PlayerRank ha collaborazioni con molti club a vario livello. Tra gli ambiti di ricerca più interessanti, c’è quello della valutazione delle performance dei giocatori. “Abbiamo un database con oltre 200.000 atleti – spiega il CEO della start up. “Ciascuno di loro ‘possiede’ molte informazioni. Il nostro algoritmo serve per effettuare delle ricerche in modo rapido all’interno di questo set di dati”.
Per costruire questa tabella, l’intelligenza artificiale scende fisicamente in campo: “Ciascun giocatore ha un sensore gps grande come una chiavetta usb posizionato di solito sotto alla nuca – svela Cintia – Questo dispositivo serve a tracciare i movimenti, l’accelerazione, gli urti subiti… fornisce una serie di informazioni utili che si possono utilizzare soprattutto in ambito atletico, per tarare meglio gli allenamenti futuri”.
Per misurare l’interazione tra il giocatore e la palla, invece, si può ricorrere “a una serie di telecamere ad alta definizione in grado di riconoscere i giocatori e tracciare gli atleti e la palla”. L’antenato di questo metodo non prevede l’intervento dell’intelligenza artificiale, ma si affida a persone in carne ed ossa che osservano la partita e segnano ogni azione. “Sono degli stenografi del gioco – sorride Cintia – In PlayerRank stiamo studiando una tecnica che utilizzi le reti neurali per ridurre il numero di operatori richiesti e per automatizzare e velocizzare questo processo”. Per una partita di 90 minuti oggi servono in media tre persone: due che osservano il gioco e “stenografano” e una che controlla i dati immessi. In futuro, potrebbe essere necessaria solo quest’ultima.
Vade retro, infortunio
Un’altra applicazione dell’intelligenza artificiale in campo riguarda la prevenzione degli infortuni. Chiunque abbia fatto sport sa quanto è difficile capire quando si sta esagerando e soprattutto quanta determinazione serva per fermarsi e stare in panchina per un po’. Con gli algoritmi il carico emotivo dello stop potrebbe non gravare più sul solo giocatore: “L’apprendimento avviene a livello dell’intera squadra, studiando i carichi di lavoro e i pattern di allenamento – spiega il data scientist – Quando avviene un infortunio muscolare, l’intelligenza artificiale memorizza l’informazione. Nel momento in cui si ripete uno schema di allenamento particolarmente rischioso, perché in passato ha portato a infortuni, la macchina lancia un alert”.
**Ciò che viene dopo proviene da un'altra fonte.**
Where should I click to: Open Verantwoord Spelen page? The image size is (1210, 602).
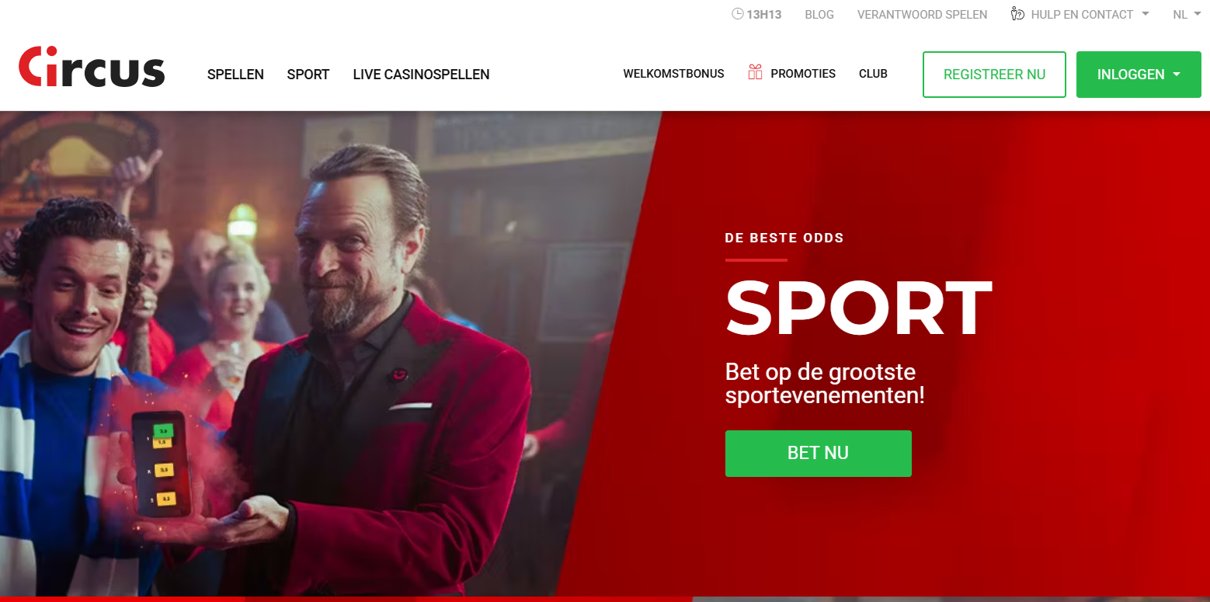[922, 14]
Il modulo di intelligenza artificiale su cui sta lavorando PlayerRank sarà integrato su una piattaforma già esistente e utilizzata dalle varie squadre per la raccolta dati. “La FIFA e la UEFA stanno lavorando per permettere al giocatore di portarsi dietro i suoi dati quando cambia squadra. Adesso queste informazioni sono di proprietà del club”.
Non solo serie A
Tra i progetti cui il team di PlayerRank si sta dedicando con maggiore assiduità c’è lo sviluppo di un’applicazione per lo scouting dei giocatori. “Servirà sia per vedere le performance degli atleti, sia per testare l’abilità del singolo utente nel trovare calciatori che possano crescere. Stiamo testando la versione beta e confidiamo di lanciarla a breve”.
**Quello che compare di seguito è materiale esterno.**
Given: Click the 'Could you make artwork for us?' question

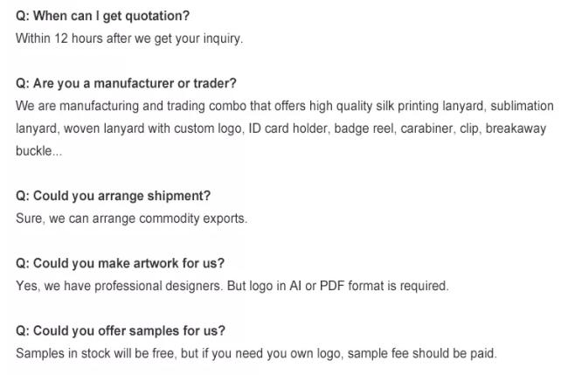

Sebbene PlayerRank abbia diverse collaborazioni con club di serie A, l’obiettivo del team in questo caso è “rendere più economica la valutazione dei giocatori, in modo da poter introdurre l’intelligenza artificiale anche nelle leghe minori e nelle giovanili, dove a volte è più complicato riuscire a valutare un atleta in modo completo”.